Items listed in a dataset
------------------------------------------------------------------------

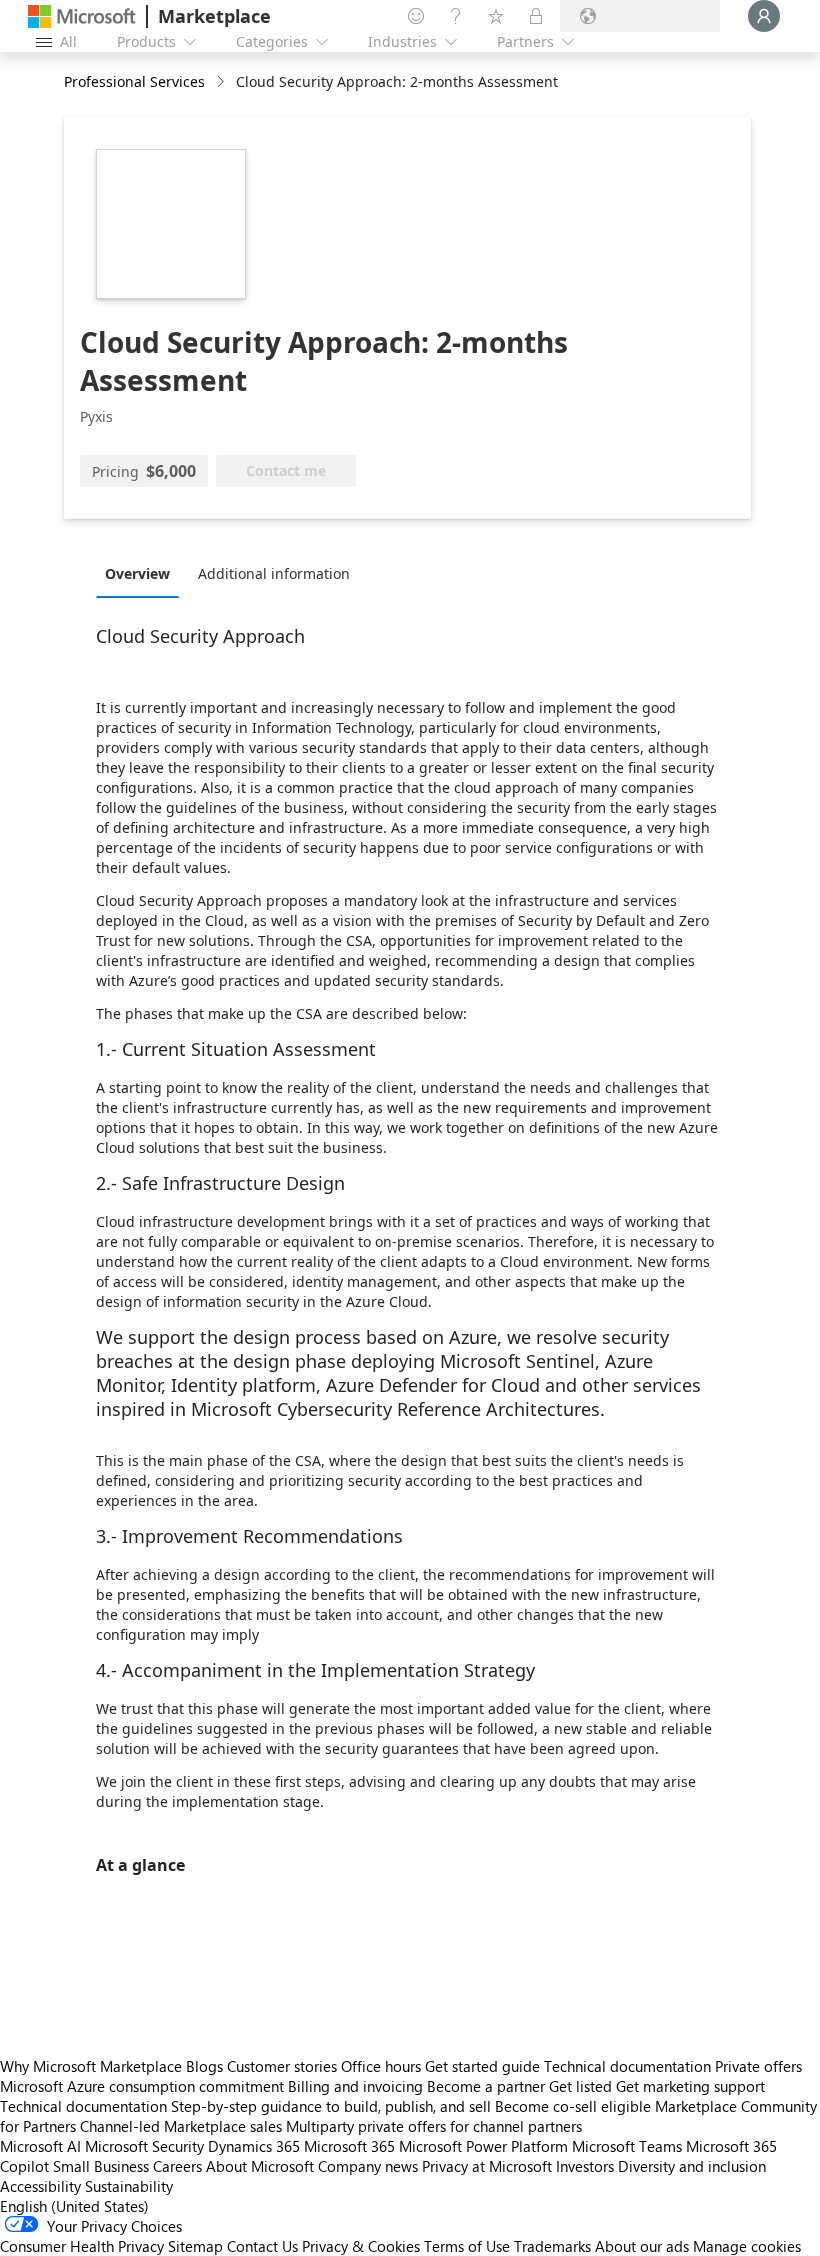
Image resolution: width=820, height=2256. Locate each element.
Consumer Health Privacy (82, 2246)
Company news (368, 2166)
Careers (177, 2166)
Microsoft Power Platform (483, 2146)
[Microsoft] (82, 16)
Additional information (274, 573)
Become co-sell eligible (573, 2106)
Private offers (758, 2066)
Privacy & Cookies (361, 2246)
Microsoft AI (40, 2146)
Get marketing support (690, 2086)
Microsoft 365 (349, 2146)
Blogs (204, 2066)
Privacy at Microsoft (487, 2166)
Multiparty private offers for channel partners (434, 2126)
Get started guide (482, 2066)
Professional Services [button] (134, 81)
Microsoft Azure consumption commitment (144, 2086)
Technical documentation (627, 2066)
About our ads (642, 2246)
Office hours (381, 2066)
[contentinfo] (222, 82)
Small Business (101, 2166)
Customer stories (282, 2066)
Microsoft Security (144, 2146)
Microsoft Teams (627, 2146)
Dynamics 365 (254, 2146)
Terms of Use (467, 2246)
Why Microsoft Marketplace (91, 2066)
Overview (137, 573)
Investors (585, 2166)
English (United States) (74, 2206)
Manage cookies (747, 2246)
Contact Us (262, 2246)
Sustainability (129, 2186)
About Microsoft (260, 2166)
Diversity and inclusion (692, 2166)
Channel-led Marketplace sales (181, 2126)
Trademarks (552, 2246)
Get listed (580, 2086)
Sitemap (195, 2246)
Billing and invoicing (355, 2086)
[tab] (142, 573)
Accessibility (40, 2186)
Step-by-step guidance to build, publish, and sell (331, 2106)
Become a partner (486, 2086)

------------------------------------------------------------------------

# Your task
Nothing but the lines from the one with "Multiparty private offers" through the final line of the data belongs in the answer, and they must match exactly.

# Task response
Multiparty private offers for channel partners (434, 2126)
Get started guide (482, 2066)
Professional Services [button] (134, 81)
Microsoft Azure consumption commitment (144, 2086)
Technical documentation (627, 2066)
About our ads (642, 2246)
Office hours (381, 2066)
[contentinfo] (222, 82)
Small Business (101, 2166)
Customer stories (282, 2066)
Microsoft Security (144, 2146)
Microsoft Teams (627, 2146)
Dynamics 365 (254, 2146)
Terms of Use (467, 2246)
Why Microsoft Marketplace (91, 2066)
Overview (137, 573)
Investors (585, 2166)
English (United States) (74, 2206)
Manage cookies (747, 2246)
Contact Us (262, 2246)
Sustainability (129, 2186)
About Microsoft (260, 2166)
Diversity and inclusion (692, 2166)
Channel-led Marketplace sales (181, 2126)
Trademarks (552, 2246)
Get listed (580, 2086)
Sitemap (195, 2246)
Billing and invoicing (355, 2086)
[tab] (142, 573)
Accessibility (40, 2186)
Step-by-step guidance to build, publish, and sell (331, 2106)
Become a partner (486, 2086)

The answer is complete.